Guinness "swan song" soars

Summer 2000 CSANews Issue 35  |  Posted date : Mar 05, 2007.Back to list

With the recent death of Sir Alex Guinness the title of his autobiography becomes sadly prescient. He describes A Positively Final Appearance as his "perfectly genuine swan song" --- and it was! But he did leave us a wonderful legacy.

This book is a delightfully whimsical, sophisticated and elegant series of observations written from the summer of 1996 through 1998.

These were tumultuous years, but the election of Tony Blair: the death of Diana, Princess of Wales; and the Clinton scandals are all put in perspective by the ebb and flow of the seasons and the rhythm of life on a quiet English country estate.

The beauties of nature are particularly appreciated by Guinness at this time because he has been reinvigorated by a successful cataract operation. He rejoices that he can now see "quite sharply and in full colour" and delights in the great horse chestnut tree, which has become "a flowering candelabra." He marvels at the sight of the Hale-Bopp comet ­ a once-in-4,000-years phenomenon.

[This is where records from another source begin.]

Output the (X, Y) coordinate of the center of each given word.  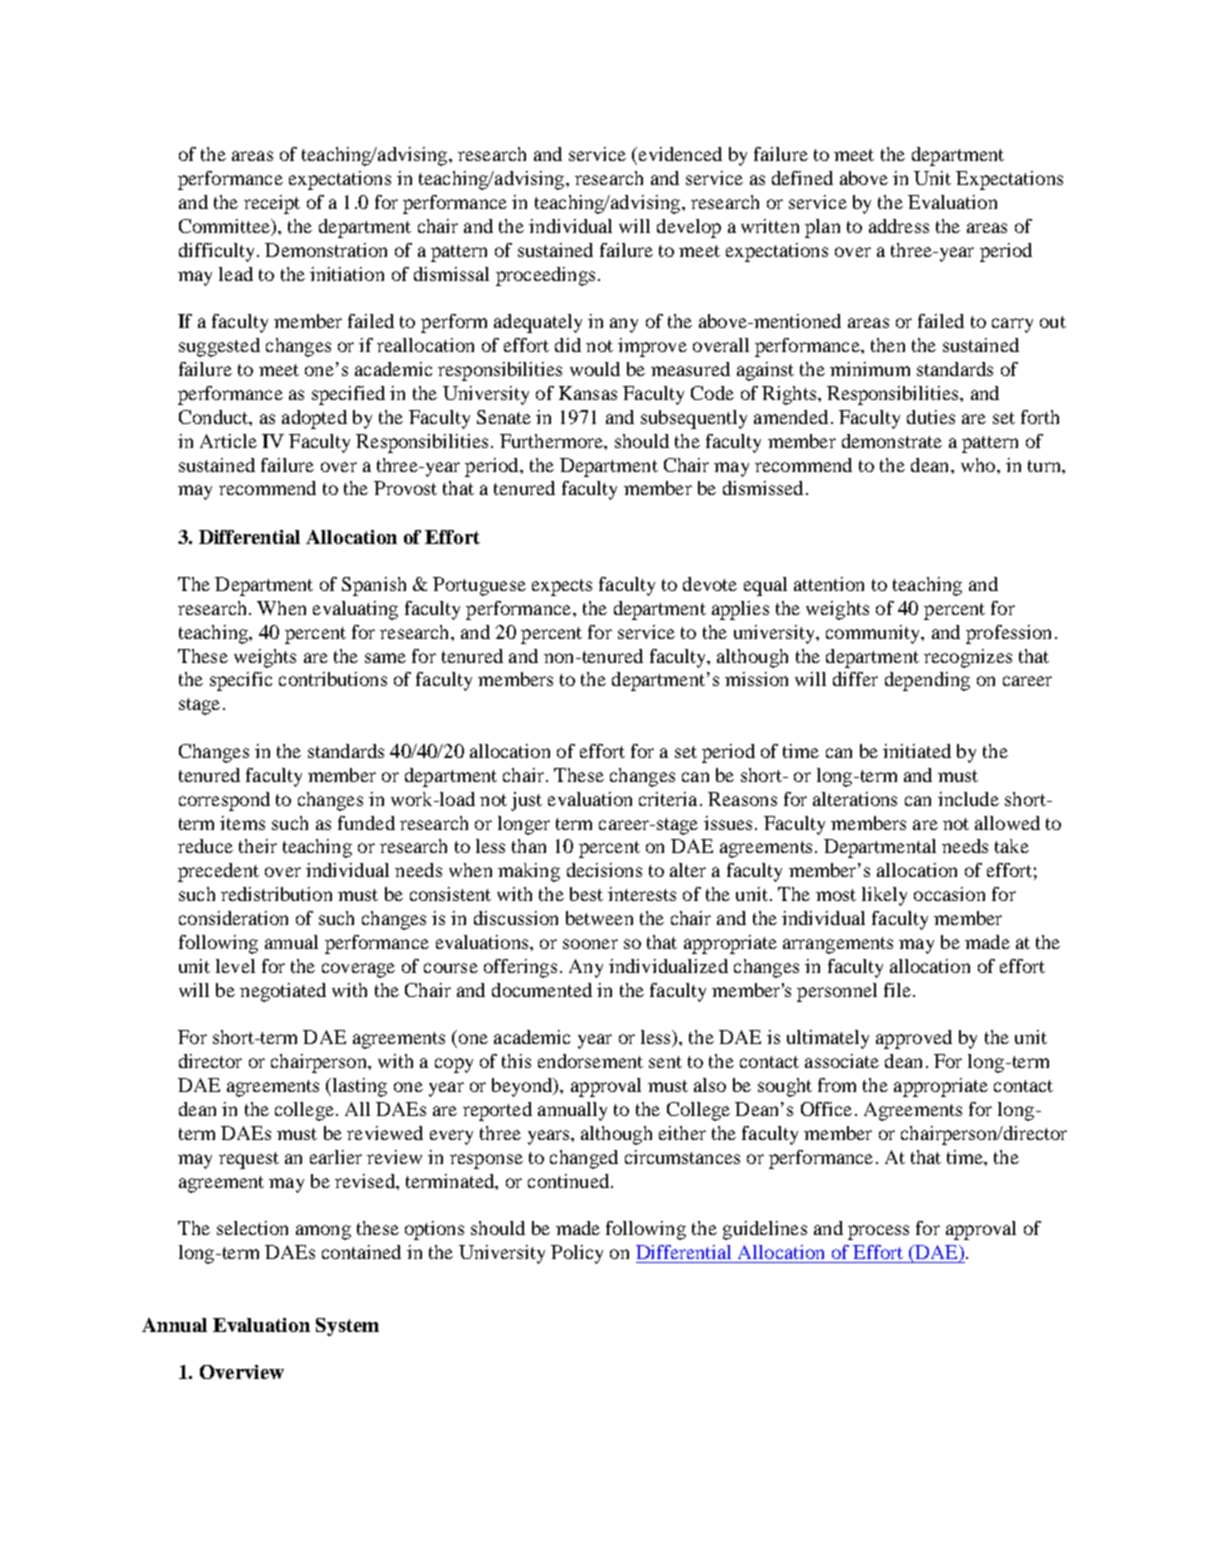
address (899, 226)
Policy (577, 1254)
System (347, 1327)
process (878, 1232)
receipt (272, 204)
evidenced (679, 154)
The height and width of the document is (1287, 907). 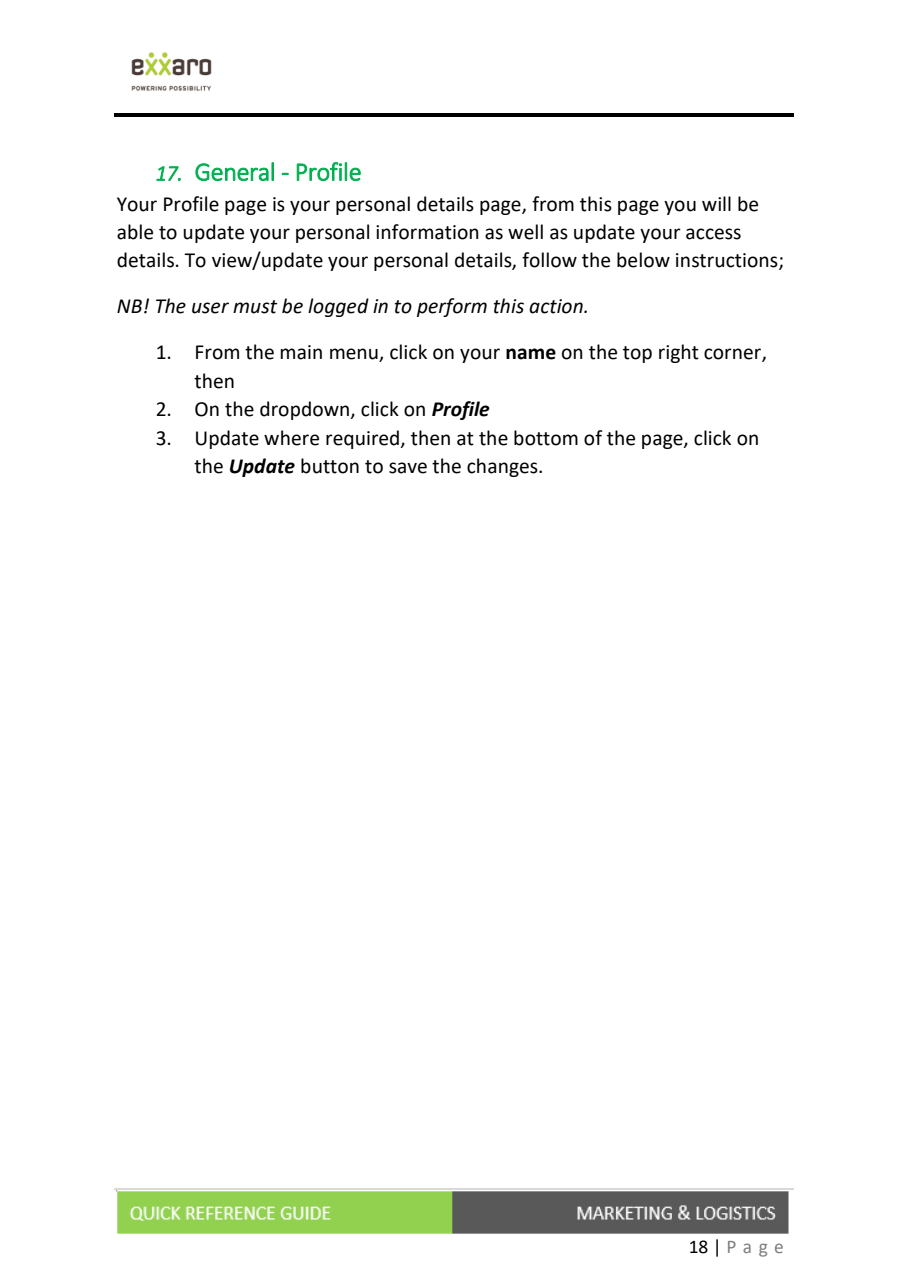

This sense of wonder and discovery is the very essence of the entire journal.

Not that everything is all joy and light. About certain matters Guinness can be a positively cranky curmudgeon. I found it ironic to read that Vanity Fair thought to honour Guinness by commenting that "at, 83, The Force is still with him," when he makes it clear that he "shrivels inside each time Star Wars is mentioned." Star Wars fan mail is flipped into the waste-basket unread: "Like other unsolicited, unwanted, trashy mail, it can take its chance in some remote and receding galaxy."

Other bones of contention are arrogant critics who "slumber in their privileged seats" and "unreliable proofreaders."

Once, when he was complaining volubly about all the "outward and visible signs of the current malaise," his wife, Merula, put an end to the rant by announcing tartly: "Everything unacceptable in western culture stems from the aggressiveness of Donald Duck, who has been squawking around for over 60 years!"

There was a unique relationship between Guinness and his artist wife. They experimented with Chinese cooking and enjoyed their dogs, birds and gardens, all the while allowing each other space. The tenderness with which Guinness searched for the perfect gift for their 60th anniversary was quite moving. He decided that the flashy Fabergé ankle bracelet wouldn't exactly be appropriate with her wellington boots or "scruffed, woolly tartan slippers." Instead he finally settled on a 19th-century French drawing and six pots of gardenias. The gardenias were in memory of the single bloom he used to buy Merula in Piccadilly Circus every Friday night when they were engaged and working in the theatre.

Guinness's journal is not only evocative and intelligent but often downright funny. He claims to have been the "worst Romeo ever to disgrace our boards." On opening night in 1939, he leapt the garden wall and knocked off the balcony, almost causing his Juliet to "tumble to her eternal rest." To add insult to injury, on closing night, during the poison scene, Guinness managed to transfer his ginger moustache to Juliet's lips: "She was not amused."

His chapter called "The Clatter of Dropped Names" is a hilarious collection of royal and VIP encounters. Guinness's description of dining with the Duchess of Windsor after "she had wined well" is memorable.

Guinness says he has never regretted his decision to retire from performing in 1989: "I am no longer tempted to risk making an ass of myself in public."

In his Positively Final Appearance, Guinness leaves us with his philosophy that "nothing is desperately important, and the joy of life is just looking at it."

For his readers, the joy is also in reading about it.